### [PROVIDED PASSAGE]
'''

Update due to sealir refactor

sealir-tutorials/ch02_egraph_basic.py

@@ -42,7 +42,11 @@
 from sealir import rvsdg
 from sealir.eqsat.rvsdg_convert import egraph_conversion
 from sealir.eqsat.rvsdg_eqsat import GraphRoot
-from sealir.eqsat.rvsdg_extract import egraph_extraction
+from sealir.eqsat.rvsdg_extract import (
+    CostModel,
+    EGraphToRVSDG,
+    egraph_extraction,
+)
 
 # We'll be extending from chapter 1.
 from ch01_basic_compiler import (
@@ -113,14 +117,22 @@ def max_if_else(x, y):
 # efficiency. While all variants are functionally identical,
 # we are primarily interested in identifying the "best" one,
 # where "best" depends on context--—such as execution speed, code size, or
-# energy efficiency. To address this, the `egraph_extraction()` function allows
-# users to define custom cost models, tailoring the selection process to
-# prioritize the variant that aligns with their specific optimization goals.
+# energy efficiency.
+#
+# The extraction process involves three steps:
+# 1. Create an extraction instance with `egraph_extraction()` using a cost model
+# 2. Extract the graph root to get extraction results
+# 3. Convert to s-expression using a converter class
+#
+# This 3-step approach allows users to define custom cost models, tailoring
+# the selection process to prioritize the variant that aligns with their
+# specific optimization goals.

'''

### [SUPPLIED INFORMATION]
'''

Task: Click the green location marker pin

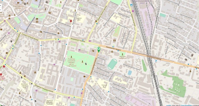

'''

### [WHAT THIS EXERCISE ASKS]
A – In the sealir tutorial diff, shorten the comment paragraph that begins "The extraction process involves three steps" while keeping all three steps.
B – Go on with the sealir tutorial diff from the point where it stops.
The material after the sealir tutorial diff comes from a separate source.

### [TASK-BY-TASK RESULTS]
A – Extraction takes three steps: build an extraction instance with `egraph_extraction()` and a cost model, extract the graph root to get results, and convert those results to an s-expression with a converter class.

B –
 
 if __name__ == "__main__":
     help(egraph_extraction)
 
 # Here, we will use the default cost model, which is based on the node count.
+# The extraction follows the 3-step process described above.
 
 
 class EGraphExtractionOutput(TypedDict):
@@ -135,7 +147,10 @@ def pipeline_egraph_extraction(
     with pipeline_report.nest(
         "EGraph Extraction", default_expanded=True
     ) as report:
-        cost, extracted = egraph_extraction(egraph, rvsdg_expr)
+        extraction = egraph_extraction(egraph)
+        extresult = extraction.extract_graph_root()
+        extracted = extresult.convert(rvsdg_expr, EGraphToRVSDG)
+        cost = extresult.cost
         report.append("Cost", cost)
         report.append("Extracted", rvsdg.format_rvsdg(extracted))
         return {"cost": cost, "extracted": extracted}

sealir-tutorials/ch03_egraph_program_rewrites.py

@@ -30,7 +30,16 @@
 
 from __future__ import annotations
 
-from egglog import EGraph, Ruleset, Unit, function, i64, rewrite, rule, ruleset
+from egglog import (
+    EGraph,
+    Schedule,
+    Unit,
+    function,
+    i64,
+    rewrite,
+    rule,
+    ruleset,
+)
 from sealir import rvsdg
 from sealir.eqsat import rvsdg_eqsat
 from sealir.eqsat.rvsdg_eqsat import GraphRoot, Term, TermList
@@ -46,18 +55,19 @@
 from utils import IN_NOTEBOOK, Report, display
 
 # Next, we'll explore a new compiler pipeline designed with customizable
-# rulesets. To enable this flexibility, we've introduced a `ruleset` argument,
-# allowing you to tailor the pipeline's behavior to your specific needs.
+# rule schedules. To enable this flexibility, we've introduced a `rule_schedule`
+# argument, allowing you to tailor the pipeline's behavior to your specific needs.
+# A rule schedule defines how and when rules are applied during saturation.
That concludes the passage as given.